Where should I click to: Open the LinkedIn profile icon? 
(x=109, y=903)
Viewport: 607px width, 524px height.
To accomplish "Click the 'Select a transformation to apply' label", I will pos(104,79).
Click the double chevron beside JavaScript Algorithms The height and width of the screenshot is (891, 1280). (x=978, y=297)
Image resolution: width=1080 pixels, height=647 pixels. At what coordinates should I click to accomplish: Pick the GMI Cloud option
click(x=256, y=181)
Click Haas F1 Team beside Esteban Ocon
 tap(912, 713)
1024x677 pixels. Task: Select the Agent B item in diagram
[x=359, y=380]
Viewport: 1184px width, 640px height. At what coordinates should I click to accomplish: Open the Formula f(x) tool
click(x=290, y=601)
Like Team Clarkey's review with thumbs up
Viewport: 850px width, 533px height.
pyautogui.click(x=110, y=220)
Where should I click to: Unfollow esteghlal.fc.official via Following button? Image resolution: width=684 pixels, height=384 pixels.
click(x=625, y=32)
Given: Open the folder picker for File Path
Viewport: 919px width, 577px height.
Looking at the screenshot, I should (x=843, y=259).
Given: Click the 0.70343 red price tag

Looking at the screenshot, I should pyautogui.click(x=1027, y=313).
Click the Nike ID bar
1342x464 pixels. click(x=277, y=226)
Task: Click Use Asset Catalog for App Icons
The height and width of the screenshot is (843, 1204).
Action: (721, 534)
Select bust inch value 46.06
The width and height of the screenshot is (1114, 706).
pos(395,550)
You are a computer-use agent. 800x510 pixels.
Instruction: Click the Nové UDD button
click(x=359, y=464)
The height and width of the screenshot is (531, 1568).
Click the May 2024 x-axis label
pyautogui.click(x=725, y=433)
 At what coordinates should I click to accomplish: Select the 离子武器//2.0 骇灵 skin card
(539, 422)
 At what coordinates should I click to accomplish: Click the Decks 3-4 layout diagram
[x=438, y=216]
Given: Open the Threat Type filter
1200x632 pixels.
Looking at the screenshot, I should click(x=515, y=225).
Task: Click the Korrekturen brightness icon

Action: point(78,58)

▬▬▬▬▬▬

### Task details
Repeat, with no changes, each line from the one with "1024x677 pixels. Task: Select" to the end of the listing, including both ends and nothing else.

### Task answer
1024x677 pixels. Task: Select the Agent B item in diagram
[x=359, y=380]
Viewport: 1184px width, 640px height. At what coordinates should I click to accomplish: Open the Formula f(x) tool
click(x=290, y=601)
Like Team Clarkey's review with thumbs up
Viewport: 850px width, 533px height.
pyautogui.click(x=110, y=220)
Where should I click to: Unfollow esteghlal.fc.official via Following button? Image resolution: width=684 pixels, height=384 pixels.
click(x=625, y=32)
Given: Open the folder picker for File Path
Viewport: 919px width, 577px height.
Looking at the screenshot, I should (x=843, y=259).
Given: Click the 0.70343 red price tag

Looking at the screenshot, I should pyautogui.click(x=1027, y=313).
Click the Nike ID bar
1342x464 pixels. click(x=277, y=226)
Task: Click Use Asset Catalog for App Icons
The height and width of the screenshot is (843, 1204).
Action: (721, 534)
Select bust inch value 46.06
The width and height of the screenshot is (1114, 706).
pos(395,550)
You are a computer-use agent. 800x510 pixels.
Instruction: Click the Nové UDD button
click(x=359, y=464)
The height and width of the screenshot is (531, 1568).
Click the May 2024 x-axis label
pyautogui.click(x=725, y=433)
 At what coordinates should I click to accomplish: Select the 离子武器//2.0 骇灵 skin card
(539, 422)
 At what coordinates should I click to accomplish: Click the Decks 3-4 layout diagram
[x=438, y=216]
Given: Open the Threat Type filter
1200x632 pixels.
Looking at the screenshot, I should click(x=515, y=225).
Task: Click the Korrekturen brightness icon

Action: point(78,58)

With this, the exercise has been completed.